Copy out, exactly as written, only the line containing "[英特尔® Volume Management" and the lines after it through the end of the records.

=== Section Start ===

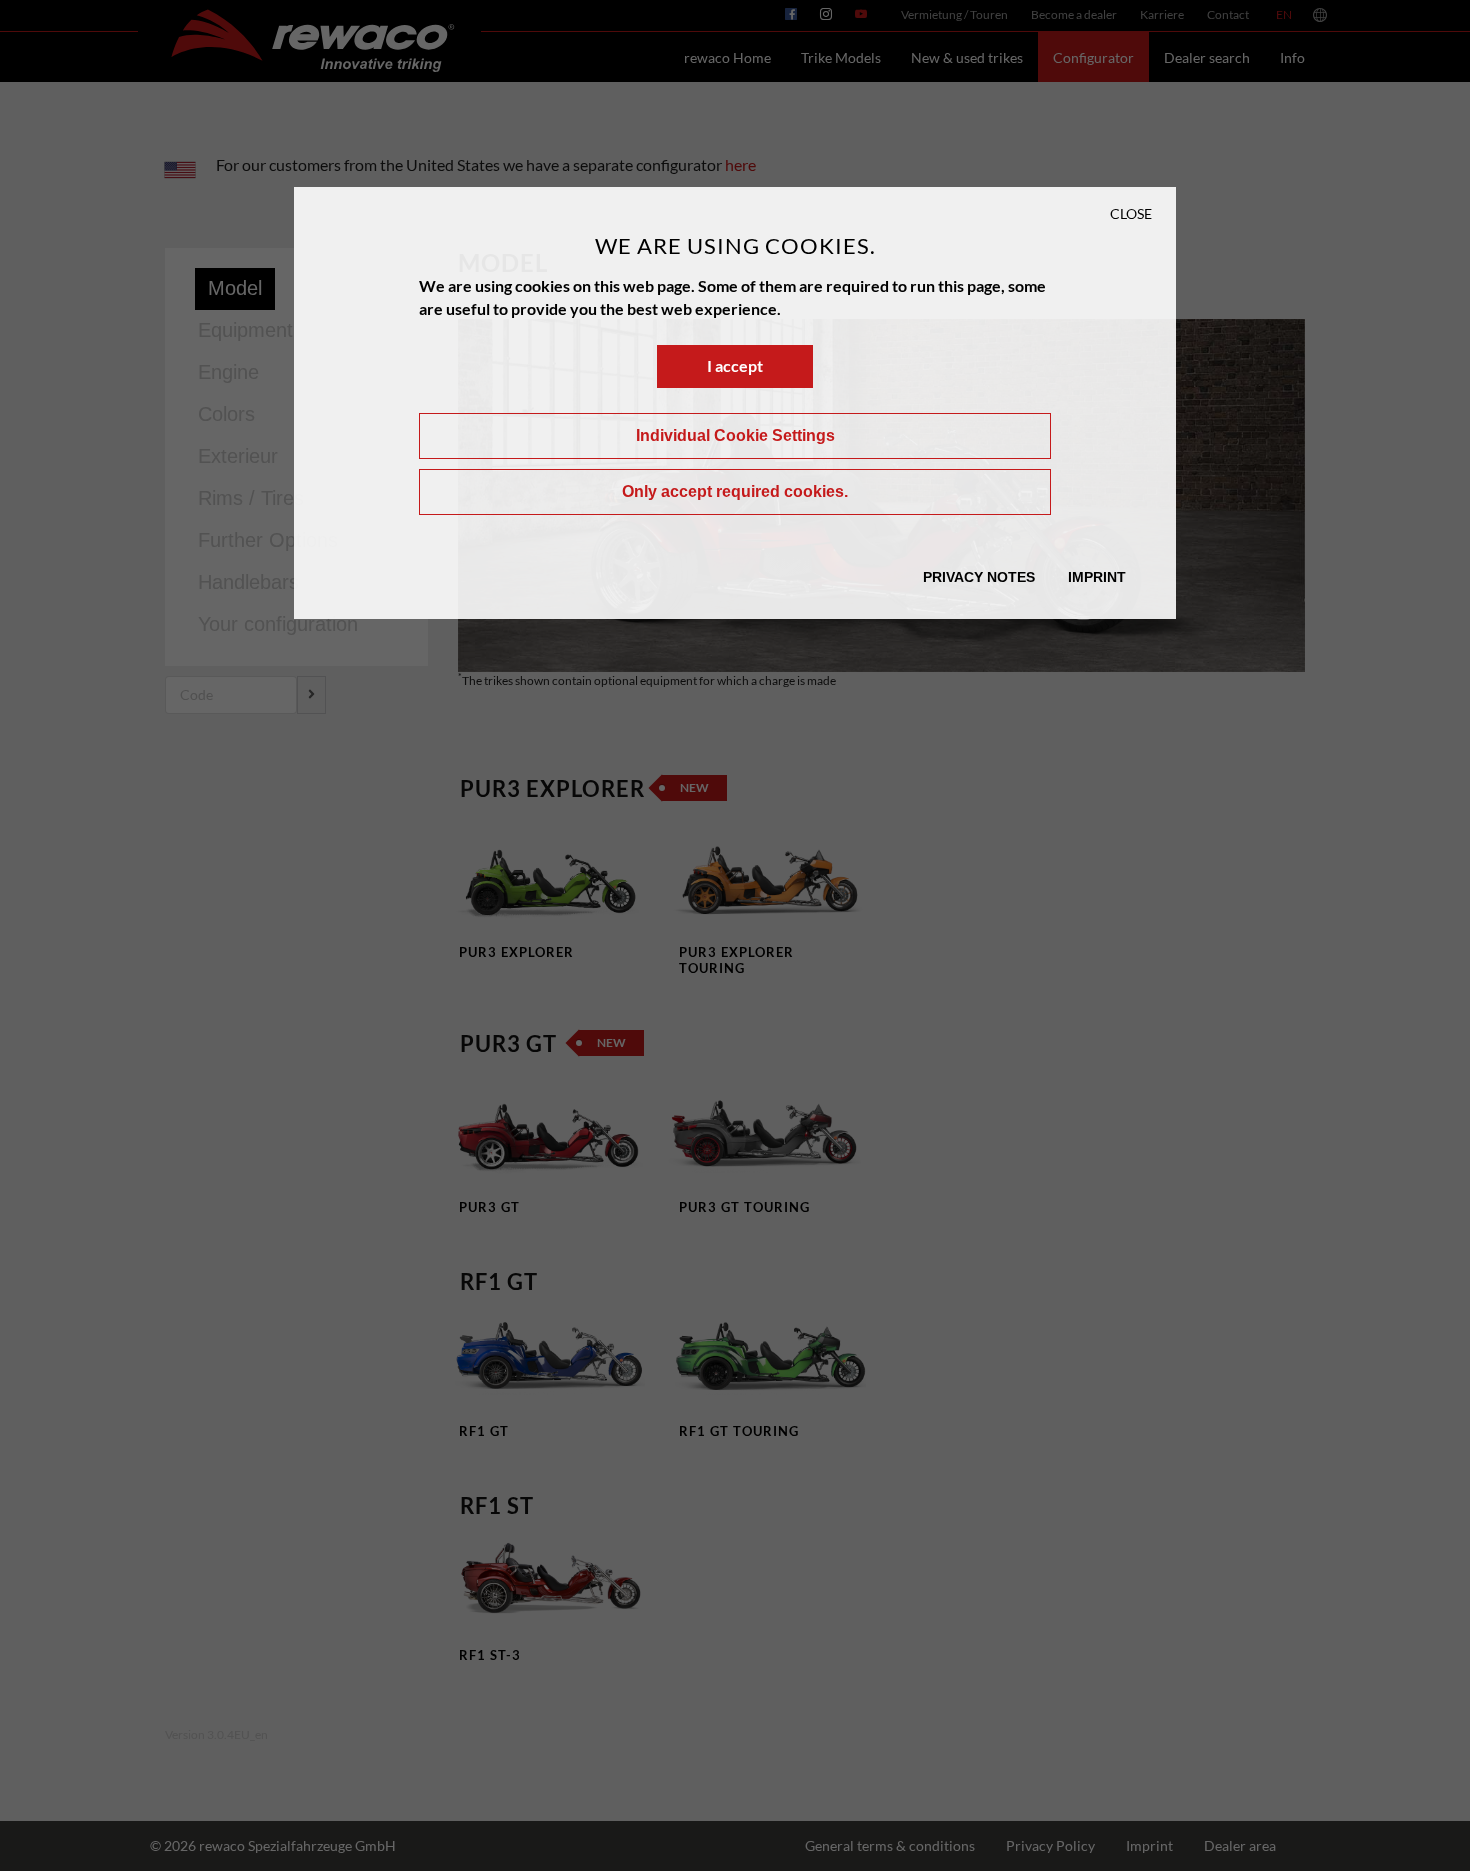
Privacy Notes (979, 577)
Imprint (1097, 577)
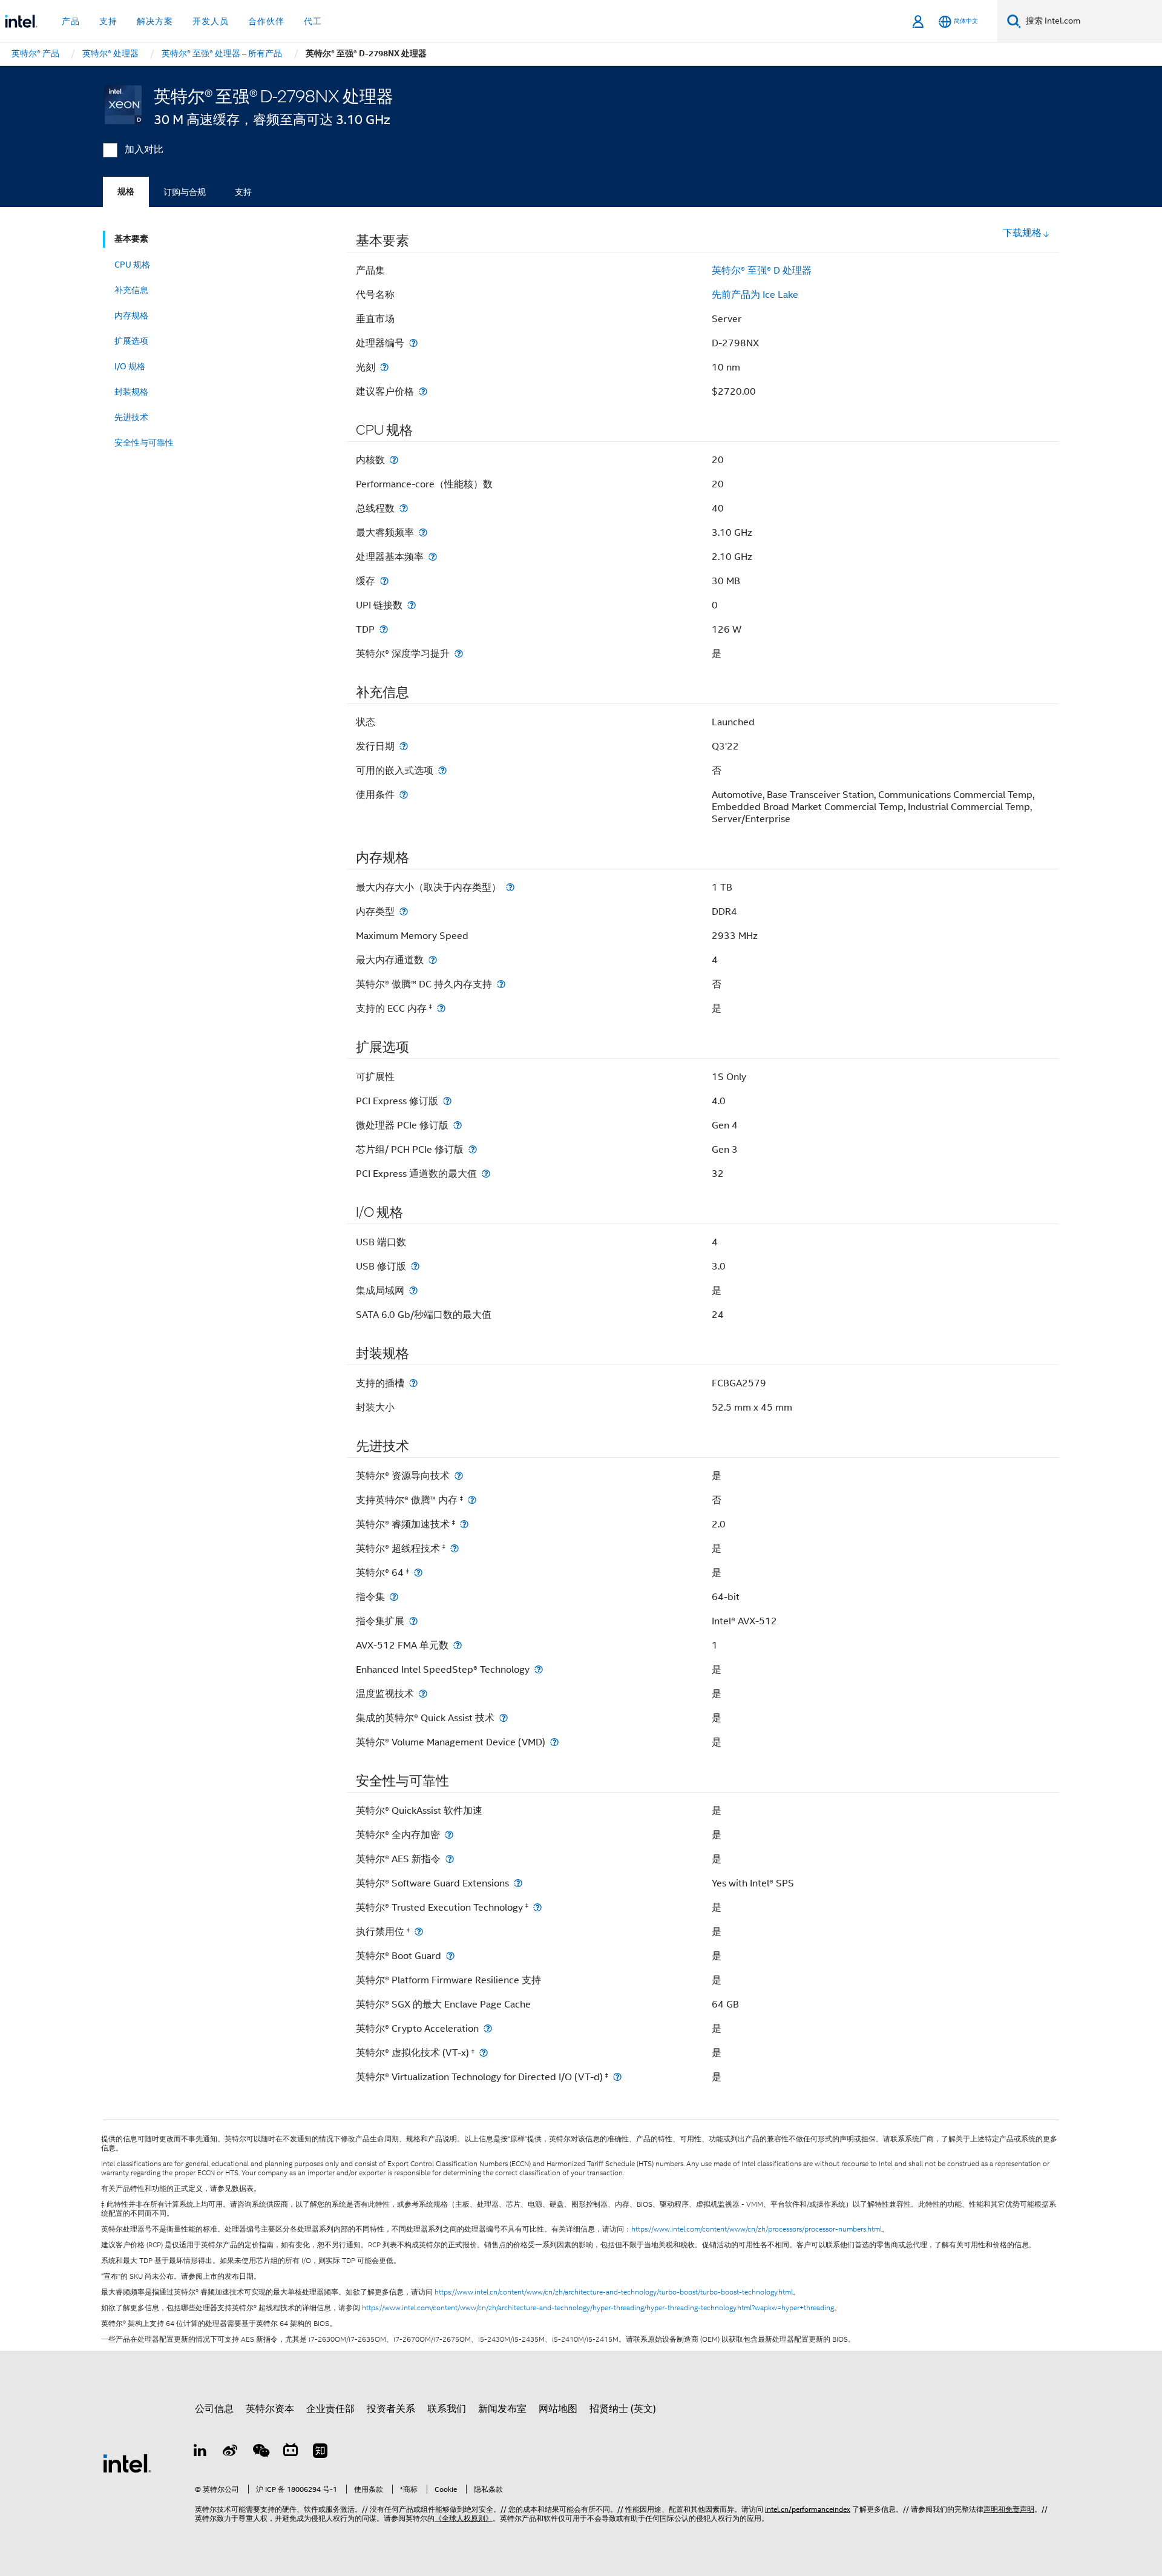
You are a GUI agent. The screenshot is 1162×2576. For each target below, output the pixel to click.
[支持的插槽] (413, 1383)
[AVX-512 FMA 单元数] (457, 1645)
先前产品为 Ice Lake (755, 295)
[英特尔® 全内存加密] (449, 1835)
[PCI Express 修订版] (447, 1101)
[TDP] (383, 629)
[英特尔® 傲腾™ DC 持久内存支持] (501, 984)
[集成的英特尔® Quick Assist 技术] (503, 1718)
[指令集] (394, 1597)
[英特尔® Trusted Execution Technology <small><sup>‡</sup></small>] (537, 1907)
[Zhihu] (320, 2452)
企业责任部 (330, 2409)
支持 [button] (108, 21)
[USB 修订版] (415, 1266)
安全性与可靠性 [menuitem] (144, 442)
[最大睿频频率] (423, 532)
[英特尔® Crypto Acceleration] (487, 2028)
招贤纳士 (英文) (622, 2409)
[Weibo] (230, 2452)
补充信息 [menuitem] (131, 290)
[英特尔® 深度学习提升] (458, 653)
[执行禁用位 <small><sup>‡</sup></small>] (418, 1931)
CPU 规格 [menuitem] (132, 264)
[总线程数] (403, 508)
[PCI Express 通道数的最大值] (486, 1173)
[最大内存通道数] (432, 960)
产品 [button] (71, 21)
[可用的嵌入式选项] (442, 770)
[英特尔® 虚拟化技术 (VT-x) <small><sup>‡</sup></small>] (483, 2052)
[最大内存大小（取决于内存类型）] (510, 887)
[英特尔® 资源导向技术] (458, 1476)
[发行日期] (403, 746)
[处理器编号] (413, 343)
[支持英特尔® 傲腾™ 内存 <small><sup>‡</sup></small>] (472, 1500)
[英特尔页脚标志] (127, 2463)
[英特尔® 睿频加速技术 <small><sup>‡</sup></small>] (464, 1524)
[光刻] (384, 367)
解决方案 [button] (155, 21)
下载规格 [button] (1022, 233)
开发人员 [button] (210, 21)
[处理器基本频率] (432, 557)
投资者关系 (391, 2409)
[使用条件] (403, 794)
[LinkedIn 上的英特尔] (200, 2452)
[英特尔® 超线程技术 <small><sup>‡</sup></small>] (454, 1548)
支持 (243, 191)
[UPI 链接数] (411, 605)
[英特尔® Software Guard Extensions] (518, 1883)
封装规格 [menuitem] (131, 391)
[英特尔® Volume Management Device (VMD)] (554, 1742)
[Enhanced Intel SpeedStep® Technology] (538, 1669)
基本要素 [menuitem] (131, 239)
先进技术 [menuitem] (131, 417)
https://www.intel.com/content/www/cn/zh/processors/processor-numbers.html (756, 2229)
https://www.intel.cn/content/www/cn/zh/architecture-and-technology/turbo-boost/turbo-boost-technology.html (614, 2292)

=== Section End ===

Reply:
[英特尔® Volume Management Device (VMD)] (554, 1742)
[Enhanced Intel SpeedStep® Technology] (538, 1669)
基本要素 [menuitem] (131, 239)
先进技术 [menuitem] (131, 417)
https://www.intel.com/content/www/cn/zh/processors/processor-numbers.html (756, 2229)
https://www.intel.cn/content/www/cn/zh/architecture-and-technology/turbo-boost/turbo-boost-technology.html (614, 2292)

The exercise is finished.